Unlike classical Stoicism, Willink follows the focus on the private individual to its logical extreme when it comes to politics. Asked why he doesn’t comment on current affairs, he responded that it fundamentally doesn’t matter – that most people are concerned with their lives, their businesses, paying off their mortgages, and so on, and like Birbalsingh, he doesn’t believe that any of those issues are best addressed in the collective sphere. The idea that peoples’ ability to pay off their mortgages might be influenced by the political management of the economy, and that it’s something in our collective power to affect, rather than something we are simply confronted with, like the weather, is nowhere in his worldview. His Stoicism is one that has shrunk down radically to the level of the private individual.

This is echoed in another figure modern Stoics hold in high esteem, the entrepreneur Gary Vaynerchuk. Vaynerchuk, in a recent speech, follows Willink in trying to blot out the wider world as an arena worth considering: “The second you actually genuinely stop blaming anything, and the second you start taking on 100% accountability is the second you start getting happy”.

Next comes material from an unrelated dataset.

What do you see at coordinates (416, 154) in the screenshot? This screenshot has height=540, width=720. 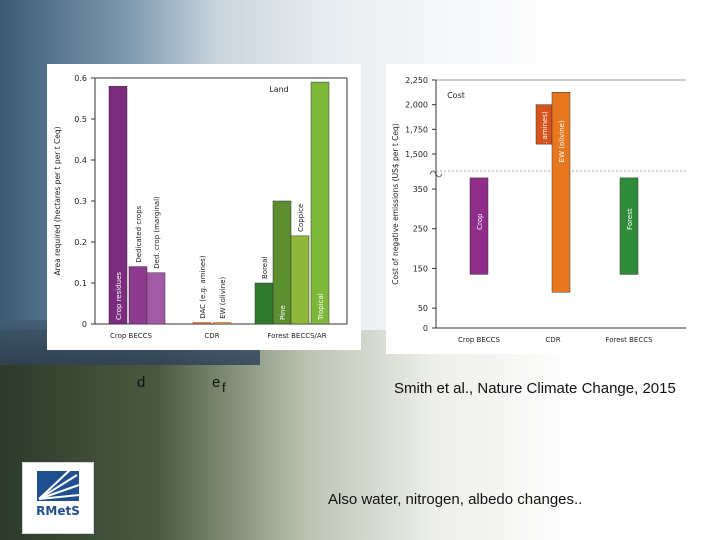 I see `y-tick-label: 1,500` at bounding box center [416, 154].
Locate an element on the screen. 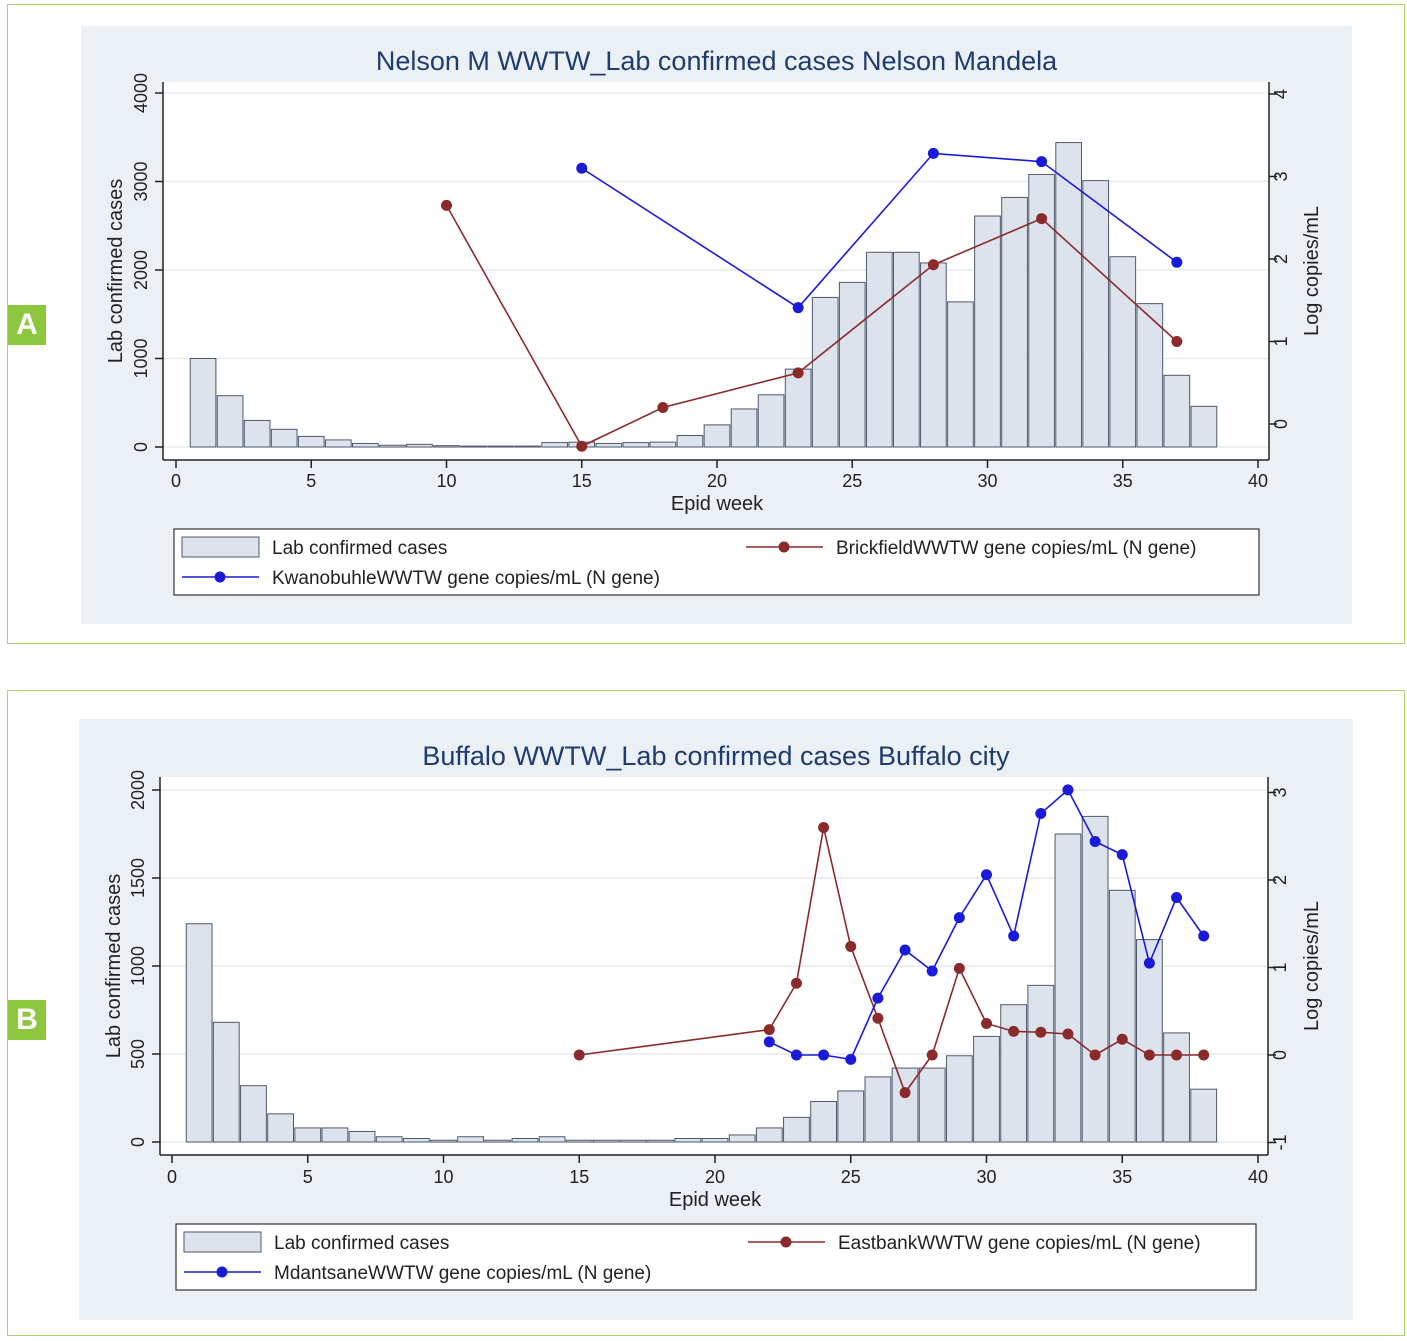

Birbalsingh, Willink, Peterson, and their co-thinkers are entirely correct in their view that one must attend to reality as it is rather than as we wish it to be, and face the limitations of all human endeavour squarely. Where their version of Stoicism falters is in the unwritten implication they have taken from this, which is that the space for deliberate and successful intervention in social affairs is so severely cramped that we are better off just doing what we can in our personal lives. At the extreme, this version of Stoicism would have us literally resign ourselves to existential threats facing the globe, climate change being the key current example, a good instance of this attitude being Roy Scranton’s Learning To Die In The Anthropocene (2015). Here Scranton argues that the best course of action for humans in the face of climate change is to accept it, and thereby die with dignity. But this sort of view is as unrealistic as perspective of the teenage utopian who believes money could be abolished tomorrow. While the utopians need to put their feet on the ground, the Stoics must lift their heads and widen their view to include collective action, which makes possible what isolated individuals could never achieve.

© Alex Richardson 2021

Alex Richardson is a History teacher in Croydon.